Let continue using Satya's image as an example.
df = spark.createDataFrame([
("<replace with your file path>/satya.jpeg", )
], ["url", ])
ti = (TagImage()
.setLinkedService(ai_service_name)
.setImageUrlCol("url")
.setOutputCol("tags"))
display(ti.transform(df))
Generate a description of an entire image in human-readable language, using complete sentences. The Vision service's algorithms generate various descriptions based on the objects identified in the image. The descriptions are each evaluated and a confidence score generated. A list is then returned ordered from highest confidence score to lowest.
Let continue using Satya's image as an example.
df = spark.createDataFrame([
("<replace with your file path>/satya.jpeg", )
], ["url", ])
di = (DescribeImage()
.setLinkedService(ai_service_name)
.setMaxCandidates(3)
.setImageUrlCol("url")
.setOutputCol("descriptions"))
display(di.transform(df))
Use domain models to detect and identify domain-specific content in an image, such as celebrities and landmarks. For example, if an image contains people, Vision can use a domain model for celebrities to determine if the people detected in the image are known celebrities.
Let continue using Satya's image as an example.
df = spark.createDataFrame([
("<replace with your file path>/satya.jpeg", )
], ["url", ])
celeb = (RecognizeDomainSpecificContent()

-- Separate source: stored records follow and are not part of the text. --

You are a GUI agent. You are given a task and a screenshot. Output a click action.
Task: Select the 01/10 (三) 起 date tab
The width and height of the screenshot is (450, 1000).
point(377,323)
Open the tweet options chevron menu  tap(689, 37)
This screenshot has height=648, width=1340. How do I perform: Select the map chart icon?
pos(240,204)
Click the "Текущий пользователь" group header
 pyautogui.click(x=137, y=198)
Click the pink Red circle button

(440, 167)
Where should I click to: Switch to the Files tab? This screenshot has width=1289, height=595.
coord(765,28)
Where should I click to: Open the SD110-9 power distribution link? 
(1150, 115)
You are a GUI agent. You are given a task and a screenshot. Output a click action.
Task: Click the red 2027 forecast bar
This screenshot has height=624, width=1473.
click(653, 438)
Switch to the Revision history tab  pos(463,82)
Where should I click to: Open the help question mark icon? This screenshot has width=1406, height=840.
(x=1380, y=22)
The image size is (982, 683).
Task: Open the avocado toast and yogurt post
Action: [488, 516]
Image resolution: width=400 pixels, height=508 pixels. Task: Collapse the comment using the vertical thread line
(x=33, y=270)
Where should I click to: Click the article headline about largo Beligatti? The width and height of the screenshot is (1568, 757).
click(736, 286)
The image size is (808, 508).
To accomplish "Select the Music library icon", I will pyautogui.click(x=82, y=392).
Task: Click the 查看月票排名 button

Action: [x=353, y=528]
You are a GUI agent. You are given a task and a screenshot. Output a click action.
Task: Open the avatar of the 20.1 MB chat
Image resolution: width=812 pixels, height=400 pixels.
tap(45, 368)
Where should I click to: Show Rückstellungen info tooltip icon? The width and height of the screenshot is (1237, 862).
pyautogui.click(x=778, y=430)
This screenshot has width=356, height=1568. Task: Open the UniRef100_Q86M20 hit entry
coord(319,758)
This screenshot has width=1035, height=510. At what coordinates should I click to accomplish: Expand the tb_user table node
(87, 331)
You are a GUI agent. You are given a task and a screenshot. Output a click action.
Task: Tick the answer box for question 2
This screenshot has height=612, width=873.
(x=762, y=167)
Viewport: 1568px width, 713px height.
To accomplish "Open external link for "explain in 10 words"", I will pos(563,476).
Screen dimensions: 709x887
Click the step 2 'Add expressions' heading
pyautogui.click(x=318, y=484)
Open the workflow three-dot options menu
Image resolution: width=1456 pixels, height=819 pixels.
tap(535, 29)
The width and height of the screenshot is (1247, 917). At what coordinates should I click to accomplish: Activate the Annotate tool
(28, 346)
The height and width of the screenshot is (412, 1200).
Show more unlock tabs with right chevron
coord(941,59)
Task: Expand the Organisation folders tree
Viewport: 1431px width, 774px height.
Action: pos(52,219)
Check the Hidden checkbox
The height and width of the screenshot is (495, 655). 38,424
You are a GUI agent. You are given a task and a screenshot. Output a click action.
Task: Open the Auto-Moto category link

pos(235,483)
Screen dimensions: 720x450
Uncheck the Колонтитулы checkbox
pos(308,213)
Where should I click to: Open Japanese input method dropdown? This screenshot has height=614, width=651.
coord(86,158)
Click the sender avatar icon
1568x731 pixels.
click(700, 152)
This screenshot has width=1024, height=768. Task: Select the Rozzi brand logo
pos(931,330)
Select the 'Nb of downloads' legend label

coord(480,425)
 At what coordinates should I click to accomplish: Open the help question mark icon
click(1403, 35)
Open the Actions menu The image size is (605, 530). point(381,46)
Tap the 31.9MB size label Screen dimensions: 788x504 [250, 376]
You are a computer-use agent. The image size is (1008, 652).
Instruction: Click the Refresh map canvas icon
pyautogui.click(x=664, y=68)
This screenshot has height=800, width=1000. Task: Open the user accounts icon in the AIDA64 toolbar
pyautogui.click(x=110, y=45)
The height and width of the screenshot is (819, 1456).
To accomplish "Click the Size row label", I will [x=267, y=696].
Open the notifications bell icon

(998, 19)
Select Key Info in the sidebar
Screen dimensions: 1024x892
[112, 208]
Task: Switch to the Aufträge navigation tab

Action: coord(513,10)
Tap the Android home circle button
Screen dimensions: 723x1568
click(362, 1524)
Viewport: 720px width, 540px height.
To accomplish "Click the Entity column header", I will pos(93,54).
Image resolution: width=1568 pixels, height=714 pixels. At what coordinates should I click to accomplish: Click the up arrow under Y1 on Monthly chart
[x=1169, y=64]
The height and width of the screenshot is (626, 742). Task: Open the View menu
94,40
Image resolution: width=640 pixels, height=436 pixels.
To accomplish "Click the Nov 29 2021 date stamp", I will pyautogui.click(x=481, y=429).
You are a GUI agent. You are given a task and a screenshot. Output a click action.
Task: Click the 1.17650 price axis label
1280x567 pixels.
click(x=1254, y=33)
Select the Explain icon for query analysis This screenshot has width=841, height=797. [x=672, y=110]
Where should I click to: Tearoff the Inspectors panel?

.setLinkedService(ai_service_name)
.setModel("celebrities")
.setImageUrlCol("url")
.setOutputCol("celebs"))
display(celeb.transform(df))
To ensure the Spark instance is shut down, end any connected sessions(notebooks). The pool shuts down when the idle time specified in the Apache Spark pool is reached. You can also select stop session from the status bar at the upper right of the notebook.